Nation's waterway system vital to moving ag products

The huge increases in U.S. grain production only highlight the need for a strong program for maintaining and upgrading the nation's systems of locks and dams to facilitate barge transportation on the Mississippi River and inland waterways, says producer-ginner R.D. James, A.C. Riley Cotton Co., New Madrid, Mo.

“When 70 percent of the nation's soybeans, 62 percent of the corn, and 22 percent of our domestic petroleum are transported by barges, we need a strong federal commitment to keep this system open and functioning,” he told Rep. Travis Childers, D-Miss., at the summer meeting of the Southern Cotton Ginners Association at Biloxi, Miss. “It's unfortunate that some of our ports and harbors may have to close, when agriculture is one of the few positive contributors to this nation's balance of trade.”

The newly-elected congressman was invited to attend the sessions to hear concerns of farmers and ginners.

James serves on the seven-member oversight committee for flood control of the Mississippi River Commission, established in 1879, which provides water resources engineering direction, and policy advice to the administration, Congress, and the Army in a drainage basin that covers 41 percent of the United States and parts of two Canadian provinces.

The commission is charged with overseeing the comprehensive river management program known as the Mississippi River and Tributaries Project, the largest flood control project in the world, covering the 36,000-square mile lower Mississippi Valley. It also seeks to facilitate navigation and promote commerce on the vital water artery.

Waterborne commerce on the Mississippi River has increased from 30 million tons in 1940 to nearly 500 million tons today.

The 4,267 miles of commercial waterways and locks/dams are a vital component of this country's transportation system, James says.

“Barges are a far more economical method of shipping than rail or truck; the nation's shippers save $3 billion a year by moving their goods by barge. The typical barge can move 750,000 bushels of corn; that same amount would require 870 trucks.”

Barge traffic will be increasingly important for transportation of petroleum and other energy forms, he says. “Pipelines and railroads are already at maximum capacity, and building new facilities is difficult because of environmental and other regulatory requirements.

“There's a lot of room to grow traffic on the Mississippi and other inland waterways,” James says, “but maintenance and improvement of locks, dams, and other facilities are critical to insure the most efficient barge usage.”

Of the 29 locks and dams on the upper Mississippi, he says, “27 are past their design life and in varying stages of disintegration. It's disheartening what's happening to the infrastructure on the Mississippi River.”

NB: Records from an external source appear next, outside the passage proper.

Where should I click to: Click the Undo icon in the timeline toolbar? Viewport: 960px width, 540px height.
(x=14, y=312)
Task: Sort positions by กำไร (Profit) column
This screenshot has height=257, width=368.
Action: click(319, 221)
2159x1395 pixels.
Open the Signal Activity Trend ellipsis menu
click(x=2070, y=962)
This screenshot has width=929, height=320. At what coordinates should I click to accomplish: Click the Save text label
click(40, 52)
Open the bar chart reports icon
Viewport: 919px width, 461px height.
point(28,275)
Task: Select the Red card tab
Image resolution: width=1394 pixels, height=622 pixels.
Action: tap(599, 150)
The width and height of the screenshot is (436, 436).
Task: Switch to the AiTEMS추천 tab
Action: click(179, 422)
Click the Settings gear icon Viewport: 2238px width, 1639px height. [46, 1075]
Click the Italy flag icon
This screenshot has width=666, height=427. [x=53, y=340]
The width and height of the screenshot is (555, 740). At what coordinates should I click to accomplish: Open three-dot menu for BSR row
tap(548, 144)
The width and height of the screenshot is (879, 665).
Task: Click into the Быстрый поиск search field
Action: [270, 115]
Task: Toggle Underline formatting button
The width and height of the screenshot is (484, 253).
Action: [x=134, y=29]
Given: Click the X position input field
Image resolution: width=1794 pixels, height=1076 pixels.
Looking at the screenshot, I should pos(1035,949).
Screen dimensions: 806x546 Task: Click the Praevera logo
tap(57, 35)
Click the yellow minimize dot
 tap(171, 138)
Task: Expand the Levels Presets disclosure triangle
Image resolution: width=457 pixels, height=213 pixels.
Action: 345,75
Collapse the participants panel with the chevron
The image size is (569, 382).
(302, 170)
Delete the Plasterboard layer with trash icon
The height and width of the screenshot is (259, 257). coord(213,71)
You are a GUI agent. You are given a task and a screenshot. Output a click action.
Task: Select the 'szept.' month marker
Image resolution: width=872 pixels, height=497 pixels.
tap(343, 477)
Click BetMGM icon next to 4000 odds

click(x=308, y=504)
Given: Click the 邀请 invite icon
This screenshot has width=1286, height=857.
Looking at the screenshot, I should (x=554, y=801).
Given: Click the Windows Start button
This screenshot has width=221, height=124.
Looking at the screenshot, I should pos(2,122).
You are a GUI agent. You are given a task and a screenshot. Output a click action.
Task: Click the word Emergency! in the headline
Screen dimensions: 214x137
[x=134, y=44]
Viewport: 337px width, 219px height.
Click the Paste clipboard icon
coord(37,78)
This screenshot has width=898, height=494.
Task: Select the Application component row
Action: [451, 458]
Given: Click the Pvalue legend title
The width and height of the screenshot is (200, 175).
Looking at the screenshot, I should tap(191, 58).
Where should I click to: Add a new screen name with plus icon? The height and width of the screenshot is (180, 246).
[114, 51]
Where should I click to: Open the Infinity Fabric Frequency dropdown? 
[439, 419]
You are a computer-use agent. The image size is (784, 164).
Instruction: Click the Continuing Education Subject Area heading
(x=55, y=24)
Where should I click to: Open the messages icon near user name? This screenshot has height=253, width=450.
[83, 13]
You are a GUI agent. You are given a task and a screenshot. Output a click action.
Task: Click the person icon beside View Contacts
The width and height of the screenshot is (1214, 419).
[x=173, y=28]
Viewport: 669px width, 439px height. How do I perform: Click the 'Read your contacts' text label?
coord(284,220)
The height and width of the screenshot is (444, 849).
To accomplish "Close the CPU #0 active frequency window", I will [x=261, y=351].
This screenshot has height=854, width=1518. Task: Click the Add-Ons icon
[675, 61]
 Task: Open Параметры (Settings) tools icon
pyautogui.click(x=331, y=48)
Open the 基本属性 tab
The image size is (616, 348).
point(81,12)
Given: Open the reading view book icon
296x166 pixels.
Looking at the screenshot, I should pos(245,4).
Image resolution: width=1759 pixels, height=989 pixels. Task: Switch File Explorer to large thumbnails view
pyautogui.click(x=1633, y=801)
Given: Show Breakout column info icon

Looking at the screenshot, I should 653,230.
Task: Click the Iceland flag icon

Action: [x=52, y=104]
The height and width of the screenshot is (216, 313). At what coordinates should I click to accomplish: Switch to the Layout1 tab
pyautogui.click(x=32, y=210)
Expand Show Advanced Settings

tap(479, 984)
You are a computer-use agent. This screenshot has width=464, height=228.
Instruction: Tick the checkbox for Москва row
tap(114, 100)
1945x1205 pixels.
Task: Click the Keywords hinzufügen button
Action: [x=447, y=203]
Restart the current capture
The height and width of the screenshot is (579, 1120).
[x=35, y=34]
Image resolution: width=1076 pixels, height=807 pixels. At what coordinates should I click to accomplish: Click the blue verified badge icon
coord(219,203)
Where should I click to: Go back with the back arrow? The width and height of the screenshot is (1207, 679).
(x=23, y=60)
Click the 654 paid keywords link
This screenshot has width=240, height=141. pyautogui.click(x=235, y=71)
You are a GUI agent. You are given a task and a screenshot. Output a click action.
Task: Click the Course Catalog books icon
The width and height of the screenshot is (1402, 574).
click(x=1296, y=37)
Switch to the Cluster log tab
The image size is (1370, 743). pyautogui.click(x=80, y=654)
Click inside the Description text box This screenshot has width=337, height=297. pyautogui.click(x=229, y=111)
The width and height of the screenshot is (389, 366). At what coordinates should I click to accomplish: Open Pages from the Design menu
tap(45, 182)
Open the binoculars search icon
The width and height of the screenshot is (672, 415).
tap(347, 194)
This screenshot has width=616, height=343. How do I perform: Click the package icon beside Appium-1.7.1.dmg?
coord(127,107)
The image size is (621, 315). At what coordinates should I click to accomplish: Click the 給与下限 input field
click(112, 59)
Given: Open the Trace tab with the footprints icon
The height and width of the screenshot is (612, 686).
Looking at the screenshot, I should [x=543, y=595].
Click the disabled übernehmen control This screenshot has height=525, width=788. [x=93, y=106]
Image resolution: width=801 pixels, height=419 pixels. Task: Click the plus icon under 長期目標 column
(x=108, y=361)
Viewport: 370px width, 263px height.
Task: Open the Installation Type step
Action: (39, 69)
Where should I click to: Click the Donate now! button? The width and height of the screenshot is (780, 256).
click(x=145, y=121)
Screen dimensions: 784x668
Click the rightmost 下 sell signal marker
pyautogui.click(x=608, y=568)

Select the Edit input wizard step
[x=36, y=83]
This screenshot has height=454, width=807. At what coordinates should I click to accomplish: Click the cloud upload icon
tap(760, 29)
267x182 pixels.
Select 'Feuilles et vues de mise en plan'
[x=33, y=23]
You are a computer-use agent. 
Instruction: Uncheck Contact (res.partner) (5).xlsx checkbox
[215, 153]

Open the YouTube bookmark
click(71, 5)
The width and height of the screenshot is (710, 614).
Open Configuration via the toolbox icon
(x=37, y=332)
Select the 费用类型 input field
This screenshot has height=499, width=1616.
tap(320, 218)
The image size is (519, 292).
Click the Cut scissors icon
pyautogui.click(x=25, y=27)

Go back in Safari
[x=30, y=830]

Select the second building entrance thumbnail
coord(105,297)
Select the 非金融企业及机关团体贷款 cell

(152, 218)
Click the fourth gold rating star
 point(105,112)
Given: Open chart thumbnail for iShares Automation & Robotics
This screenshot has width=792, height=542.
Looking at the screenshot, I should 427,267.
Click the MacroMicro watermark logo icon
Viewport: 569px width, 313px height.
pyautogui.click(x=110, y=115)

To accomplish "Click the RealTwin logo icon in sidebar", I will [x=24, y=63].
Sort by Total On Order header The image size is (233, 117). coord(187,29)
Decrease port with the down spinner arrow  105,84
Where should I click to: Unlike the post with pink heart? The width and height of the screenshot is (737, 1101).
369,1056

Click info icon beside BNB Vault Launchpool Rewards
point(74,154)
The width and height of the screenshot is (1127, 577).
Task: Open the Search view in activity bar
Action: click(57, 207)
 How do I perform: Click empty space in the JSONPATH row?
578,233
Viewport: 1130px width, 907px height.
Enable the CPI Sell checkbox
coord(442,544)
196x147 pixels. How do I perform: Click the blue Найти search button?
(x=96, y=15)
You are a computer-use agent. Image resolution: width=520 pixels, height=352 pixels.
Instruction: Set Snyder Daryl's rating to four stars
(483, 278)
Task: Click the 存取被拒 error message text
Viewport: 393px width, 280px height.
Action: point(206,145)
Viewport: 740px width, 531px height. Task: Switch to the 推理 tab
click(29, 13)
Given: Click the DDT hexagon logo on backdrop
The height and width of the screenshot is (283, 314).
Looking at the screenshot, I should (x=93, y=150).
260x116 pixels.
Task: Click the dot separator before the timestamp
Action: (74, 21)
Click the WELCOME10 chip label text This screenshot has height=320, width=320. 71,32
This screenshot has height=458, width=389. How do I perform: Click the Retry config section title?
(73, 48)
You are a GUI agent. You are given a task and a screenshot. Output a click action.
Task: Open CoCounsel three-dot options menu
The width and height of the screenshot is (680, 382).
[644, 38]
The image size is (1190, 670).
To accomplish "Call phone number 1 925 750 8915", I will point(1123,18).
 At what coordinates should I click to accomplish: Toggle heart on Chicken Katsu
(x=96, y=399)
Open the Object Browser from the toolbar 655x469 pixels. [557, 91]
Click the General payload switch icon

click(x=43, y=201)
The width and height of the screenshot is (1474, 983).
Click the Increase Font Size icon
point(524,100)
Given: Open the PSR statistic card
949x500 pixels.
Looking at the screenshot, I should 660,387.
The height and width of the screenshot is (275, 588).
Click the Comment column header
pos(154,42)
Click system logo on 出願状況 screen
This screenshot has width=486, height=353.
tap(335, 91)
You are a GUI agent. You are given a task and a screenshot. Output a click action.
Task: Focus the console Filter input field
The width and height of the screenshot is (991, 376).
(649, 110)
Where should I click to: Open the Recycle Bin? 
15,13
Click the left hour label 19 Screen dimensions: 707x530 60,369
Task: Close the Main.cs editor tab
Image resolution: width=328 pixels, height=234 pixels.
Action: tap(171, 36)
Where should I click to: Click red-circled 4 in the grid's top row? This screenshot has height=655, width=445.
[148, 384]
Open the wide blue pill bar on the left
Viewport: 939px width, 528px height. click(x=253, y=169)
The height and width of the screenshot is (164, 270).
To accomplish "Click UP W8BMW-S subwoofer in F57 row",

Childers, whose district abuts the Tennessee-Tombigbee Waterway on the eastern border of Mississippi, said, “The Tenn-Tom and the Mississippi River are two of the nation's finest waterway systems and a vital part of this country's transportation network.

“For 14 of the last 17 years, I've served on the Yellow Creek Inland Port Authority of the Tenn-Tom. I have a keen interest in the nation's waterways, and I'm committed to supporting this vital system.”